FRAGMENTO SELECCIONADO:
LA PAZ, 26 nov (El Libre Observador) — En un giro político que redefine el panorama del histórico Movimiento Al Socialismo (MAS), el Tribunal Supremo Electoral (TSE) reconoció este martes a Gróver García como presidente del partido, desplazando del cargo al exmandatario (2006-2019), Evo Morales, tras 25 años de liderazgo.
El reconocimiento de García se ampara en la sentencia constitucional 0776/2024-S4, emitida el 14 de noviembre por el Tribunal Constitucional Plurinacional (TCP). La decisión avala el congreso “arcista” del MAS, realizado en mayo en la ciudad de El Alto, en el que García fue elegido presidente del partido en un proceso cuestionado por la facción liderada por Morales.
La sentencia obligó al TSE a ratificar el cambio de mando, cerrando un ciclo de 25 años en el que Morales fue la figura central del MAS, partido que gobernó Bolivia durante casi 14 años consecutivos y cuya influencia ha marcado profundamente la política nacional.
El anuncio no tardó en generar reacciones. Morales y sus seguidores denunciaron lo que consideran un “robo de la sigla” por parte del Gobierno de Luis Arce, señalando que este busca neutralizar políticamente al exmandatario de cara a las elecciones generales de 2025.

Sin embargo, Arce ha negado tales acusaciones, argumentando que el MAS pertenece a las organizaciones sociales que lo componen y no a un individuo. “El partido no es patrimonio personal. Es un instrumento político de las bases”, expresó recientemente el mandatario en defensa de la resolución.
En un acto celebrado en Lauca Ñ, Cochabamba, Morales insinuó la posibilidad de fundar un nuevo partido político. “Si nos quitan la sigla, debemos decidir: ¿defendemos al MAS-IPSP, o fundamos otro partido?”, planteó Morales a sus seguidores, dejando entrever un posible reacomodo político en las filas del evismo.

EJERCICIOS PROPUESTOS:
1. Según la noticia sobre el liderazgo del MAS, ¿en qué ciudad se celebró el congreso en el que García fue elegido presidente del partido?
2. Retoma la noticia sobre el liderazgo del MAS y continúala a partir de su última oración.

MATERIAL LISTADO:
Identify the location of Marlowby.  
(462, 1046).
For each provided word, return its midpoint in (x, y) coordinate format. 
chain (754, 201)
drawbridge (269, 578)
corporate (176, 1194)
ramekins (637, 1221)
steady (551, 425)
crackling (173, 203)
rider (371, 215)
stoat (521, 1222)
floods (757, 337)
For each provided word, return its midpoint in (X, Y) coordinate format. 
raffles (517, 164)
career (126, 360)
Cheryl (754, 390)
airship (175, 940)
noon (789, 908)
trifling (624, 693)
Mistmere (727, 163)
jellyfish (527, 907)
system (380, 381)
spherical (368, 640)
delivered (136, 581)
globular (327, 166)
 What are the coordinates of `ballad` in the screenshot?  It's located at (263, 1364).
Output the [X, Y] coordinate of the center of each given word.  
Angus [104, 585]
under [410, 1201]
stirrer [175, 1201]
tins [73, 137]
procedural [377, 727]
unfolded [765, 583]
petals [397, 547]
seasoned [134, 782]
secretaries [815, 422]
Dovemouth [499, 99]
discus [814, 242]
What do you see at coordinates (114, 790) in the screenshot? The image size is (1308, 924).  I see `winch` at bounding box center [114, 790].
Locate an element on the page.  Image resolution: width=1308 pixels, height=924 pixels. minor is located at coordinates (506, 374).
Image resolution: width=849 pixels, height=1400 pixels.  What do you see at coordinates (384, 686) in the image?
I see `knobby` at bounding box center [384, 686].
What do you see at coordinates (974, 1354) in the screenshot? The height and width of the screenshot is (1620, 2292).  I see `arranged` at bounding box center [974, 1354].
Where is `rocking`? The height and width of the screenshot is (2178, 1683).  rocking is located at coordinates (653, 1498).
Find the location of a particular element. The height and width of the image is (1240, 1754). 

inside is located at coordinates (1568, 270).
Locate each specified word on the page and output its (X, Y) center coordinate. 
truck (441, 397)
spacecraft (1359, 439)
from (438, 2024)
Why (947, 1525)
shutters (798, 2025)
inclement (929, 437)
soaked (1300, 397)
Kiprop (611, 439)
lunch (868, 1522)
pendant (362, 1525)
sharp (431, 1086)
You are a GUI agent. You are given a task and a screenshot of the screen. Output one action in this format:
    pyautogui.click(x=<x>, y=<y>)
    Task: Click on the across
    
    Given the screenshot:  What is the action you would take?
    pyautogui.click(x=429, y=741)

RESPUESTAS POR EJERCICIO:
1. En El Alto.

2.
El reconocimiento de García podría tener un impacto significativo en el rumbo del MAS, especialmente en su capacidad para negociar alianzas estratégicas y manejar recursos de campaña en un contexto preelectoral complejo.
Para las elecciones de 2025, Bolivia enfrenta desafíos económicos apremiantes, como la disminución de las reservas internacionales y un déficit fiscal creciente, elementos que influirán directamente en la narrativa de los partidos políticos.
Por otro lado, el fraccionamiento del MAS plantea preguntas sobre el futuro de su base electoral. Los sectores campesinos, obreros e indígenas, que históricamente han apoyado a Morales, ahora deberán decidir si alinearse con la nueva dirección de García o seguir al expresidente en un nuevo proyecto político.
Con la decisión del TSE, el MAS enfrenta el desafío de redefinirse como partido político y de reconciliar las profundas divisiones internas que han salido a la luz. Mientras tanto, el país observa cómo este cambio puede alterar el tablero político rumbo a las elecciones generales.
A pesar de las tensiones, el desenlace marca el fin de una era y el inicio de un capítulo incierto para uno de los movimientos políticos más influyentes de Bolivia. ¿Será este el comienzo de una renovación del MAS, o el preámbulo de su fragmentación?